Kur’an’ın Nüzulünün 1400. Yılı Anısına Kur’an Özel Sayısı
Özet
Bu çalışmada Kur’an’ın nüzul aşamaları işlenerek, bu aşamalarda Kur’an’ın yaşadığı değişimin, tercümeyle ilgisi kurulmaya çalışılmıştır. Kur’an’ın Levh-ı mahfuzda oluşumu, daha sonra melek Cebrail’e intikali, oradan da Hz. Peygamber’e inzali aşamaları ve bunlara dair âlimlerimizin verdiği detaylı bilgiler, onun bu süreçte “mana” olarak değil, fakat “şekil” olarak değişim geçirdiğini göstermektedir. Bu değişim süreçlerinin her birinde Kur’an, daha fazla okunur, bilinir, anlaşılır olmuştur. Önceleri yalnız ilahi bilgi vaziyetindeyken, daha sonra melekler ona muttali olmuş ve nihayet insanlık onu okur, bilir ve anlar olmuştur. İşte bu süreçlerin hepsi, bu çalışmada birer “tercüme” olarak değerlendirilmiştir; zira bir metnin başkaları tarafından bilinir, anlaşılır hale getirilmesi de tercümenin manaları arasında yer almaktadır ve bu “dil içi tercüme”, yani “bir dilin kendi içinde yapılan tercüme” diye bilinmektedir.
Çalışmada ayrıca, Kur’an’da önceki milletlere, peygamberlere, hatta insan dışı varlıklara ait pek çok konuşma örneklerinin verildiğinden bahisle, esas itibariyle Arapça olmayan bu diyalog ve konuşma örneklerinin birer “tercüme” olduğu üzerinde durulmuştur.

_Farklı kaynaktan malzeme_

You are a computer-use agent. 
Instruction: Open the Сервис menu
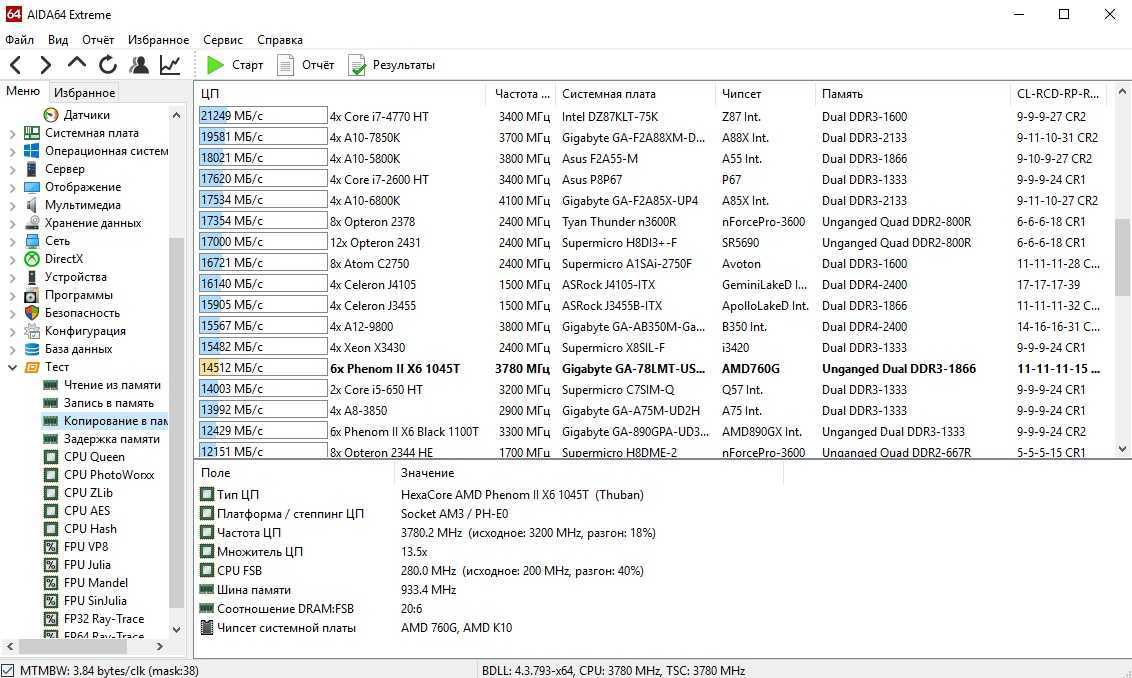[x=222, y=40]
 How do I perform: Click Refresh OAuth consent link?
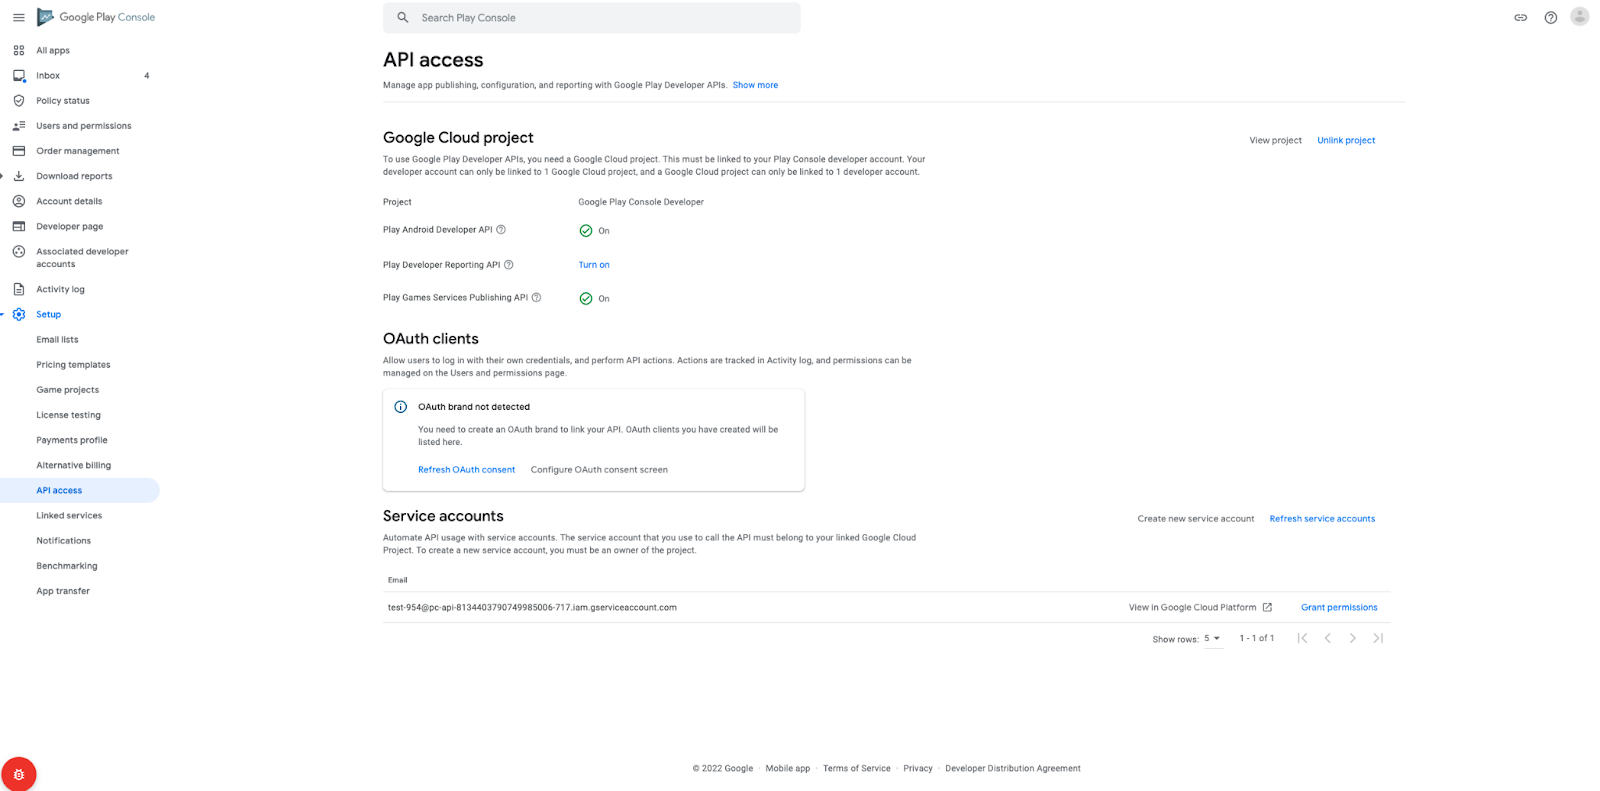point(466,469)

Bu çalışmayla, gerek Kur’an’ın nüzul aşamalarında yaşadığı sürecin, gerekse içinde daha önceki millet ve peygamberlere ait konuşmaların Arapça olarak verilmesinin, Kur’an’ın kendi iç dinamikleri içinde tercüme hareketinin mevcudiyetini gösterdiği ortaya konulmaya çalışılmıştır.